22 Tweets 96 reads Feb 11, 2022
Important recent trials/studies in PCI, structural heart interventions, and adjunctive pharmacotherapy
❤️ PCI
▫️Antiplatelet, HBR, Complex, Multivessel, Devices, physiology and imaging
❤️ TAVI
▫️Antithrombotic, outcome, cerebral protection
#CardioTwitter
❤️ PCI:
▫️Antiplatelet post PCI:
**STOPDAPT 2:
1 month DAPT noninferior to 12 months DAPT at preventing major ischemic events and superior to 12 months at preventing TIMI major/minor bleeding.
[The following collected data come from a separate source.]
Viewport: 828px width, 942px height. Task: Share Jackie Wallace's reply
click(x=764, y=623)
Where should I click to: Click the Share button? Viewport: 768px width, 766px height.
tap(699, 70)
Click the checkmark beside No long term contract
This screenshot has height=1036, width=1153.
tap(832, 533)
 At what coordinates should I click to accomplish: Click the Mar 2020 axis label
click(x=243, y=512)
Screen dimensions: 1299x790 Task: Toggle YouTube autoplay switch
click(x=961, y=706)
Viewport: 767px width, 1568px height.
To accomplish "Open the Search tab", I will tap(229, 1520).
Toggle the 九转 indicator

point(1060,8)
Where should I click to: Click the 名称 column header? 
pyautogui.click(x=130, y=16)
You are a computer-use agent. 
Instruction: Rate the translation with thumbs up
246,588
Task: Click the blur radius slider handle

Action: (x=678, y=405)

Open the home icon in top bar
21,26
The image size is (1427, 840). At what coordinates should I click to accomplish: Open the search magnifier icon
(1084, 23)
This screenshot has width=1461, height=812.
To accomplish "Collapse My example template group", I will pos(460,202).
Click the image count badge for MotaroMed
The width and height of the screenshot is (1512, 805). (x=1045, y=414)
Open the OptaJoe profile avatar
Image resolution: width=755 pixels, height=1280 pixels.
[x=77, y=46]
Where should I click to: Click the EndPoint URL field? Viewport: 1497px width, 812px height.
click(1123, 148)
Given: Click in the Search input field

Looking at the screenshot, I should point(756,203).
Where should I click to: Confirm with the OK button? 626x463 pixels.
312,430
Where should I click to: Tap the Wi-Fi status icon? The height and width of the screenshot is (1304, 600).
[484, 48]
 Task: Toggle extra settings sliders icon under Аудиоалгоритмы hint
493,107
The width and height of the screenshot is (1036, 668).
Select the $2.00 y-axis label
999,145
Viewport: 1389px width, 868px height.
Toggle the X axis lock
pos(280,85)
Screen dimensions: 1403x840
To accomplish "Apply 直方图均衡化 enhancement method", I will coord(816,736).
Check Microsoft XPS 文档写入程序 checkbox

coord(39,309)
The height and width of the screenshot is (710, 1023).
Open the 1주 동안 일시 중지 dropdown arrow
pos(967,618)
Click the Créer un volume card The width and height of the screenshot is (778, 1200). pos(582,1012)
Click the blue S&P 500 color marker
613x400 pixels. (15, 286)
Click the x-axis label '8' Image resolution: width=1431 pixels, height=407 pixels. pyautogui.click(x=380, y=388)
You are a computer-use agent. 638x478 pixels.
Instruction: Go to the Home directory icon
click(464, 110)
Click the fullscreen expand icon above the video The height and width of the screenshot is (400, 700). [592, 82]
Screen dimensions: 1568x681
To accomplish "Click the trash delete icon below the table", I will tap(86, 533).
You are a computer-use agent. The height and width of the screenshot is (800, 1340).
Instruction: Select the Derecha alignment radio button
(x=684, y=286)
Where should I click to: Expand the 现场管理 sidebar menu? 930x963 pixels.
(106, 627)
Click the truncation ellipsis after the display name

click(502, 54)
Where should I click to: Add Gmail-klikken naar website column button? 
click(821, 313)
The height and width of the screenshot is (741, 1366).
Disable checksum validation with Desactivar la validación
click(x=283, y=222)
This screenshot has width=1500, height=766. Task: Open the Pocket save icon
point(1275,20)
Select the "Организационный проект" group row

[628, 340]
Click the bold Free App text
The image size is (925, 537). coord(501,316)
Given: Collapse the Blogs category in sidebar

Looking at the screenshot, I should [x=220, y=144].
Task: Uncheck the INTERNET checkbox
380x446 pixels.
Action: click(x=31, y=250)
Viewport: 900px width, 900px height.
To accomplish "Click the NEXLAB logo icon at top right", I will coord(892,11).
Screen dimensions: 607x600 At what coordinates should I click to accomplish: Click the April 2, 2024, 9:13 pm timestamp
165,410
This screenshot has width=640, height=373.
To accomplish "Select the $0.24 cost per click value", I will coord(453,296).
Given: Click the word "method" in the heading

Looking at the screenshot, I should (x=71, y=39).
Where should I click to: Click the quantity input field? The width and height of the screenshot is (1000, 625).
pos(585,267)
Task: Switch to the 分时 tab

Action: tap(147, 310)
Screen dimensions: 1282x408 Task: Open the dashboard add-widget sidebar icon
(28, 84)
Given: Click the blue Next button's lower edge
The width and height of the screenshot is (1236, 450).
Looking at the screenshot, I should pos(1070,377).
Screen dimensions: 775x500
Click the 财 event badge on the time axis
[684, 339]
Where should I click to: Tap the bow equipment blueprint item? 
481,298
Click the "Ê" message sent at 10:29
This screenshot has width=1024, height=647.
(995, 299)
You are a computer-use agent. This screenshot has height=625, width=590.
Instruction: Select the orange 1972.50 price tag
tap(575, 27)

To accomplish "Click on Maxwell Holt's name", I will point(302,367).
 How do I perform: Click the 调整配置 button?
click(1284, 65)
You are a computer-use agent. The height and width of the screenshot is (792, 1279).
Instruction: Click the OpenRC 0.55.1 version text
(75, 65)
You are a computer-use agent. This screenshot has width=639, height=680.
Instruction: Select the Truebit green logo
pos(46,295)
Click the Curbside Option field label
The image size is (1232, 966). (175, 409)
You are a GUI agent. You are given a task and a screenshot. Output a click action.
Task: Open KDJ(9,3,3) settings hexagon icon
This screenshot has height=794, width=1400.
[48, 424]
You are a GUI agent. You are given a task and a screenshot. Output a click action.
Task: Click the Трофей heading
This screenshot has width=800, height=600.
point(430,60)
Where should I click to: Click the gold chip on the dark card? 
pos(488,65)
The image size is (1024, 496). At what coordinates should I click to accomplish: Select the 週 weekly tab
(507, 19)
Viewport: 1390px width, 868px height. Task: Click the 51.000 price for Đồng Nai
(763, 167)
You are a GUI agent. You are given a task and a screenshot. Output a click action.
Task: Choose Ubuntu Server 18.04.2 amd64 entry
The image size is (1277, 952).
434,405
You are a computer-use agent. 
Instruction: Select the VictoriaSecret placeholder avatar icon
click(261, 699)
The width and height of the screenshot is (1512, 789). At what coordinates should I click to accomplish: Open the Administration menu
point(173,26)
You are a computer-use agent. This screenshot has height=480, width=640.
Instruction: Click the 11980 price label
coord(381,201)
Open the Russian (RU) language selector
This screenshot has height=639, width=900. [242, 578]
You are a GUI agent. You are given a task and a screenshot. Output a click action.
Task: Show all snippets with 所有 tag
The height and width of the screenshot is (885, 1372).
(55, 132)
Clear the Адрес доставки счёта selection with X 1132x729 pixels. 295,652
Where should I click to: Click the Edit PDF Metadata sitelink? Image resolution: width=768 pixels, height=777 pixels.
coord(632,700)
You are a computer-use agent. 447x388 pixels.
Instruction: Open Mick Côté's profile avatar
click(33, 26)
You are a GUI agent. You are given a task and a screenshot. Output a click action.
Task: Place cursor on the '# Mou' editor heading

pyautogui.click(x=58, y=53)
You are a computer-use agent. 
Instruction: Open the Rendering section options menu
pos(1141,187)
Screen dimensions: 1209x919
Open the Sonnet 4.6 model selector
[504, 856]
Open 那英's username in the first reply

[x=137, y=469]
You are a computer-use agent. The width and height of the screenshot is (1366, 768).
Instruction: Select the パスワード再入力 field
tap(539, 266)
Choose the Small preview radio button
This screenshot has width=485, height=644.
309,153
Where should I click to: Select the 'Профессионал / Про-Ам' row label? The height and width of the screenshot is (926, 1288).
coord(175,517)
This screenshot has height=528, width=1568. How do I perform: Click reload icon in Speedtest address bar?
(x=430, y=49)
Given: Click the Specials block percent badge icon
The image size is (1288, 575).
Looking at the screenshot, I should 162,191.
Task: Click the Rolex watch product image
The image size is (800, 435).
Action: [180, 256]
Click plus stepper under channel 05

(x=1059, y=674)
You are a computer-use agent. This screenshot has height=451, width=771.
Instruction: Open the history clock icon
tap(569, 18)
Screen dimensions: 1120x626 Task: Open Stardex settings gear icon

BARC 3 or 5 bleeding was low, but 1 month also ⬇️ in this outcome compared w 12 months
**TALOS AMI:
In pts with no major events in 1st month after index PCI, deescalation of DAPT switching from ticagrelor to clopidogrel is superior to continuing ticagtelor based DAPT in terms of net clinical benefit, with decreased bleeding risk and no increase in ischaemic risk
▫️HBR :
**TWILIGHT-HBR :
indicates that ticagrelor monotherapy could lower bleeding risk among patients meeting ARC-HBR criteria
**MASTERDAPT trial:
1 month of DAPT following stent implantation in high bleeding risk patients preserves ischaemic benefits and reduces bleeding risk
▫️Multivessel disease:
**SYNTAX II :
The SSII-2020 for predicting 5-year death has the potential to support decision making on revascularization in patients with 3VD and/or LMCAD.
**FAME III :
FFR-guided PCI did not meet the criteria for non-inferiority compared to CABG surgery in reducing major adverse cardiovascular and cerebrovascular events.
**FLOWER MI :
In STEMI Multivessels FFR guided Non culpril lesions treatment showed non superiority over angiography guided.
This is amazing table by @mirvatalasnag @drptca summarizes most relevant RCT of culprit-only versus complete revascularization in STEMI
▫️Complex PCI :
**LM EBC :
Provisional vs Dual Stenting of LM ( w/ Resolute Onyx DES)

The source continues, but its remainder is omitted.